Throughout the year, Catherine purchased raw ingredients three times. The first time was to make
cookies for the farmer’s market in the Fall, the second time was to make cookies for the farmer’s market
in the Spring, and the third time was to make cookies for the farmer’s market the following Fall. Her
receipts were as follows: Safeway for $23.45, Walmart for $18.75, and Safeway for $35.76. With all of
these ingredients throughout the year, she was able to produce 130 cookies. She did enlist the help of
two friends to help her make the cookies. Steve worked five hours throughout the year, and Asha
worked 10 hours. She paid them $9 an hour. By June 30, 2021, she had already paid Steve, but Asha
worked five hours on June 30, 2021 in preparation for the farmer’s market in Fall 2021. So Catherine has
not paid Asha for that time yet.
She did pretty well selling the cookies, especially at the Moscow Farmer’s market. Throughout the year,
Catherine sold 112 cookies for an average price of $3.56 each. Two customers returned one cookie each
because they didn’t realize they were for dogs. And one of her best friends didn’t have any cash on her
and promised she would pay Catherine back for the three cookies she bought. Catherine has yet to see
that money, but she plans on following up with her friend. Catherine had wanted to pay her dad back
but decided she had better keep some cash to make the next batch of cookies. So she only paid her dad
$25 of the money she owed him.
Overall, Catherine felt pretty good about her first year of business, especially since she only made three
batches of cookies throughout the year. With financial support through the WSU Small Business Booster
program, she could bake and sell many more batches of cookies next year.
Bill’s Snack Truck
Bill Goldmann started a business idea he had about two years ago when he began college at WSU. He
knew college students walked all over campus, so he decided to use his pickup truck to sell drinks and
snacks to students in the late afternoons and nights. Bill purchased drinks and snacks in bulk at Costco
and then sold them at a premium from his truck. His parents had already given him a truck for college,
so he just needed some cash to buy inventory. His brother thought Bill had a great idea, so he invested
$50 into Bill’s business. Bill’s brother didn’t need to be paid back but wanted to own a portion of Bill’s
business (and, therefore, earn a portion of Bill’s profits). Bill also needed to pitch in $50 to cover initial
expenses.
Two years ago, on July 1, 2019, Bill purchased some items to display food and drinks in the back of his
pickup truck. He purchased shelves for $33 from Pullman Building Supply. He also thought he could
attract customers by having some lights on his truck, so he bought some stringed lights from Walmart
for $15. At that time, he guessed that he could use both the shelves and lights for a total of three years.

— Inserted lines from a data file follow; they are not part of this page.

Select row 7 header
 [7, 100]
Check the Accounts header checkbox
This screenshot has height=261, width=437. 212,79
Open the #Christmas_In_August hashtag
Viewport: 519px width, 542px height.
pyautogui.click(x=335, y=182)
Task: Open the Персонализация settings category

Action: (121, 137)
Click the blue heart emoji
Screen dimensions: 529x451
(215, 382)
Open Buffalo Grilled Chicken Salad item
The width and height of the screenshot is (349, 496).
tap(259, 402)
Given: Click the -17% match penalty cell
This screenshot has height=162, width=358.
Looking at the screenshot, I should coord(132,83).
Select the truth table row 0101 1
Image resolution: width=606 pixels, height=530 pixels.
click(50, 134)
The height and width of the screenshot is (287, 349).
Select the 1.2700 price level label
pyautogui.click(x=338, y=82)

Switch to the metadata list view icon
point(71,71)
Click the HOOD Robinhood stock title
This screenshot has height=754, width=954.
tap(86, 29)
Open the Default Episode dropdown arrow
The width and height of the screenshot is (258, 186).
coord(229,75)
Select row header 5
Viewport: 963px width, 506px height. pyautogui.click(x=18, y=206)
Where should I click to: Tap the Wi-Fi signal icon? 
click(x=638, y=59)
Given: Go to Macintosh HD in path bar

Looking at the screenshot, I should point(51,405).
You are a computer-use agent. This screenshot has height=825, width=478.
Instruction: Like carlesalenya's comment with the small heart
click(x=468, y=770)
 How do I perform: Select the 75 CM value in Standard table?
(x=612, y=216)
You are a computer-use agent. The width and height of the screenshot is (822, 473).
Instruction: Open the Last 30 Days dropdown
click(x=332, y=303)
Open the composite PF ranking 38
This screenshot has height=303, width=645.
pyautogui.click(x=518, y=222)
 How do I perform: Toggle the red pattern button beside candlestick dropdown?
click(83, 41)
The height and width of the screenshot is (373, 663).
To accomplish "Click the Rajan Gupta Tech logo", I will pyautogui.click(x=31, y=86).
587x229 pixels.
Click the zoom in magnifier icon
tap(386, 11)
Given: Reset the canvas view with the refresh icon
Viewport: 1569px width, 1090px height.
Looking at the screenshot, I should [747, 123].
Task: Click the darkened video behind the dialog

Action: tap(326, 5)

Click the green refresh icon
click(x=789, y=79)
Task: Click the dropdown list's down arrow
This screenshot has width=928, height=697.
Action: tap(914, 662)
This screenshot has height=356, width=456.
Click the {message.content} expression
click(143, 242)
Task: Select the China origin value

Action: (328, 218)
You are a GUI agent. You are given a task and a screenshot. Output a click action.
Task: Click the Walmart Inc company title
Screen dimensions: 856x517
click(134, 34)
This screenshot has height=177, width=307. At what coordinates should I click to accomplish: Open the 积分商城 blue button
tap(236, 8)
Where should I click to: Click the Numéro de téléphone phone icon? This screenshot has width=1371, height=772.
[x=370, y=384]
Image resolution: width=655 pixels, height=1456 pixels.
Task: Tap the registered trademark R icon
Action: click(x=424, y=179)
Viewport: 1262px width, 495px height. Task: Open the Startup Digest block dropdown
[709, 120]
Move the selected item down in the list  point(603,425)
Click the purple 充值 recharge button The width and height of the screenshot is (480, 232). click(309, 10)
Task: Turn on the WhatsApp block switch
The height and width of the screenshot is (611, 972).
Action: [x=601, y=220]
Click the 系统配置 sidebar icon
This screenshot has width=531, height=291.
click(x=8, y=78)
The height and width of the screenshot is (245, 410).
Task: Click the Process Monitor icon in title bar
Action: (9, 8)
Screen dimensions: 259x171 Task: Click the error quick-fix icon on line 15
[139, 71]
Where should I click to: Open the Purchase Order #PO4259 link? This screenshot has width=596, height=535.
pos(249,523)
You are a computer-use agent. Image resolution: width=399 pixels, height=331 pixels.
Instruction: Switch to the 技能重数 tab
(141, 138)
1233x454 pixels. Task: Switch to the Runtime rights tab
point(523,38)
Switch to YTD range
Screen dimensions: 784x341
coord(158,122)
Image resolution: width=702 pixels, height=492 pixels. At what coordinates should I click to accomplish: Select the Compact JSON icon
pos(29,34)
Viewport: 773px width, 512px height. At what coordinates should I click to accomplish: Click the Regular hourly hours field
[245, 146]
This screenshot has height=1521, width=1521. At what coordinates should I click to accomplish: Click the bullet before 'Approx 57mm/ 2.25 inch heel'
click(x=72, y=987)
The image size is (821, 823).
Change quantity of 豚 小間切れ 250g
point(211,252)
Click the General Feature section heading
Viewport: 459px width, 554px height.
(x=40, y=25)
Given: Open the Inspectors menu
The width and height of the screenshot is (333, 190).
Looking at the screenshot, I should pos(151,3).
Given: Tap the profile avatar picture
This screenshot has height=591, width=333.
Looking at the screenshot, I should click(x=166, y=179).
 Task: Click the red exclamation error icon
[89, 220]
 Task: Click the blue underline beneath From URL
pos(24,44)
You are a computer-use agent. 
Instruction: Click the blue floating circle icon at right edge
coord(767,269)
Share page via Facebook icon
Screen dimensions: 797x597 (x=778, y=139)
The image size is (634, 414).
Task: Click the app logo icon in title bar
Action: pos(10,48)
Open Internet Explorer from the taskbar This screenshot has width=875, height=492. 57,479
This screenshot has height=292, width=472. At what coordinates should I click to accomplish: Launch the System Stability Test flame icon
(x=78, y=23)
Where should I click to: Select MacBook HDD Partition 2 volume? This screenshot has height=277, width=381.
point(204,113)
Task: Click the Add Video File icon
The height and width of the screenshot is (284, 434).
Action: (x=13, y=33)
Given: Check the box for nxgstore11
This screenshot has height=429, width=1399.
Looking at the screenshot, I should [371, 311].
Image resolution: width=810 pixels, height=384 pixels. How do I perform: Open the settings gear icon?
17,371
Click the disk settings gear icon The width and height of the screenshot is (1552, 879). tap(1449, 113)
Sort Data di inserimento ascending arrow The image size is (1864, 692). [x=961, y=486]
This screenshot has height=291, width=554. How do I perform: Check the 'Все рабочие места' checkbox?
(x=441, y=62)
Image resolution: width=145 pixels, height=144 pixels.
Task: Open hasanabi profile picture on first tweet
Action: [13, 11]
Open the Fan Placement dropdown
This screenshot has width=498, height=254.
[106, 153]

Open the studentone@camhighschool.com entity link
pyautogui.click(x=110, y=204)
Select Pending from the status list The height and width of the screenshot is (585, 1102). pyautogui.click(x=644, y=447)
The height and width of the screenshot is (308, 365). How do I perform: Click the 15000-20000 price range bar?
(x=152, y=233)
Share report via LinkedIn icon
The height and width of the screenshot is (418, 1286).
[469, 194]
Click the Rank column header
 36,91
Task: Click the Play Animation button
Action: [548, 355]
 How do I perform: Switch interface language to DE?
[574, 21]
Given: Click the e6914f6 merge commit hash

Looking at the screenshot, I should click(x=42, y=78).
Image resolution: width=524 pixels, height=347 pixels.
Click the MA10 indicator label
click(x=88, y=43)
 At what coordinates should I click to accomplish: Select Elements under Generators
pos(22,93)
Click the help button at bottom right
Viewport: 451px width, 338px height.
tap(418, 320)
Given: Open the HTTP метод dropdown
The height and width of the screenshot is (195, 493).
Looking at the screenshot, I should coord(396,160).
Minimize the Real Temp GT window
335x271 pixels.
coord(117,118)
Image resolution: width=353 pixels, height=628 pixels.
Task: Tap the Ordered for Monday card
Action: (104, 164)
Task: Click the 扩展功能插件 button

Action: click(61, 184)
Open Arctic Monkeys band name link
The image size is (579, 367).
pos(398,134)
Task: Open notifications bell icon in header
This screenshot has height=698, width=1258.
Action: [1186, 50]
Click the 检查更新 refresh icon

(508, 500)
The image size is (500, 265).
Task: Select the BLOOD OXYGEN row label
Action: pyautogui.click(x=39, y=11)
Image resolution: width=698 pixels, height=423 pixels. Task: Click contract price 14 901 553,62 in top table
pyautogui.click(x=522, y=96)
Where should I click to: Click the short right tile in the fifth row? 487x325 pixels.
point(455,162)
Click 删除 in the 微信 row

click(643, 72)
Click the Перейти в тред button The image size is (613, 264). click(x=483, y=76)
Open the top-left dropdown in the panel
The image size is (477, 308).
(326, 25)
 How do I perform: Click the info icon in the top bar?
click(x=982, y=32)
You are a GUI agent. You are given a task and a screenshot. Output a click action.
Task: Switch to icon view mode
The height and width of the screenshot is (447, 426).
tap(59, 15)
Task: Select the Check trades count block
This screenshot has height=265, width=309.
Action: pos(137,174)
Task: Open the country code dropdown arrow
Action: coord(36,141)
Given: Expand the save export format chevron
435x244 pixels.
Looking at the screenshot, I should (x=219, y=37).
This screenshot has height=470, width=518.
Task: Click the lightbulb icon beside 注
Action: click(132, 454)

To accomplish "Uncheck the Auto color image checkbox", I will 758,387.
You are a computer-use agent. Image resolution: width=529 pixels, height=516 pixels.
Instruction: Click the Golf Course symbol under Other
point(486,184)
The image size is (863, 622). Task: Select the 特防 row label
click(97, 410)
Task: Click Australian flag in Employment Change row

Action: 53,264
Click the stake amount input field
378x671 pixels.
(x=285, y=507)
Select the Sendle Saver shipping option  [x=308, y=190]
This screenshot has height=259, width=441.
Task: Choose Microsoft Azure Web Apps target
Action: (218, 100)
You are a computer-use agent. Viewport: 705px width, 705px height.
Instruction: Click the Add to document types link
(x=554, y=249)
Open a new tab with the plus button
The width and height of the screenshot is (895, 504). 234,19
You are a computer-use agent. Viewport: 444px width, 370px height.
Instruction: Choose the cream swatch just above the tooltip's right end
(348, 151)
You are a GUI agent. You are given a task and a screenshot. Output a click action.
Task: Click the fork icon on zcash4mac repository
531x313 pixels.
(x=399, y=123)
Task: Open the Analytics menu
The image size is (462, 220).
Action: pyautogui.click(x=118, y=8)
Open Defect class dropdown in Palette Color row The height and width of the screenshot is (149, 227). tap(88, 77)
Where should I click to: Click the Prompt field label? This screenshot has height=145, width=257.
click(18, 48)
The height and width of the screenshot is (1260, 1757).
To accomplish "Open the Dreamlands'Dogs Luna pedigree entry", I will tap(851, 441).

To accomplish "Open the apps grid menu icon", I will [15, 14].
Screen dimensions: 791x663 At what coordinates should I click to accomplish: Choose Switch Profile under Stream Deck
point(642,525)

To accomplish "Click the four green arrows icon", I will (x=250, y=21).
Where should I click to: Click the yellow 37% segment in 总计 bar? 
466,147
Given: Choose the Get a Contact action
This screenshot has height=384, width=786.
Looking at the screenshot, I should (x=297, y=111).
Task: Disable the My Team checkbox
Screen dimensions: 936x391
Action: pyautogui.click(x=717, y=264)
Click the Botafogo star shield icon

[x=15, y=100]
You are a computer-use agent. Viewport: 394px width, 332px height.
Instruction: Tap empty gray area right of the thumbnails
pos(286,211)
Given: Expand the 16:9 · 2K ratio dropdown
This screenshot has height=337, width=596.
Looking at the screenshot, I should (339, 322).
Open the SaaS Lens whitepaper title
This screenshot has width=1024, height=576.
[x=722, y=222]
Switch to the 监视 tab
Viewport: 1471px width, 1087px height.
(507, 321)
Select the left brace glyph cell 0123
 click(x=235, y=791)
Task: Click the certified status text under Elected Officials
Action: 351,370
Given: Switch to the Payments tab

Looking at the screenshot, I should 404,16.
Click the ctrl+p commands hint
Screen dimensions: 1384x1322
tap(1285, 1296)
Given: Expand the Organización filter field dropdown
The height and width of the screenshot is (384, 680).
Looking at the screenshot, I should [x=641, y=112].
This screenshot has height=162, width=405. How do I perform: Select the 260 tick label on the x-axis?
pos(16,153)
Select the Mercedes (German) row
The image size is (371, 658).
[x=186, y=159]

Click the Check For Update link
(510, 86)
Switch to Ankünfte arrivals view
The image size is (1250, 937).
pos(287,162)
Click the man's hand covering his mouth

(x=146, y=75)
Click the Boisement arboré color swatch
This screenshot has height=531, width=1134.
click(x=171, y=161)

On July 1, 2020, Bill had some inventory leftover from his previous purchase. He had $15 worth of sodas
and $10 worth of cookies and chips. Throughout the last year, Bill had spent an additional $133 on
drinks and snacks at Costco. One of his friends was moving back home and had an extra 12 sodas in his
refrigerator and gave them to Bill to sell. Bill told his friend he’d pay him $4 for the sodas, but he still
owes it to him. Bill also spent $33.54 on gas throughout the year.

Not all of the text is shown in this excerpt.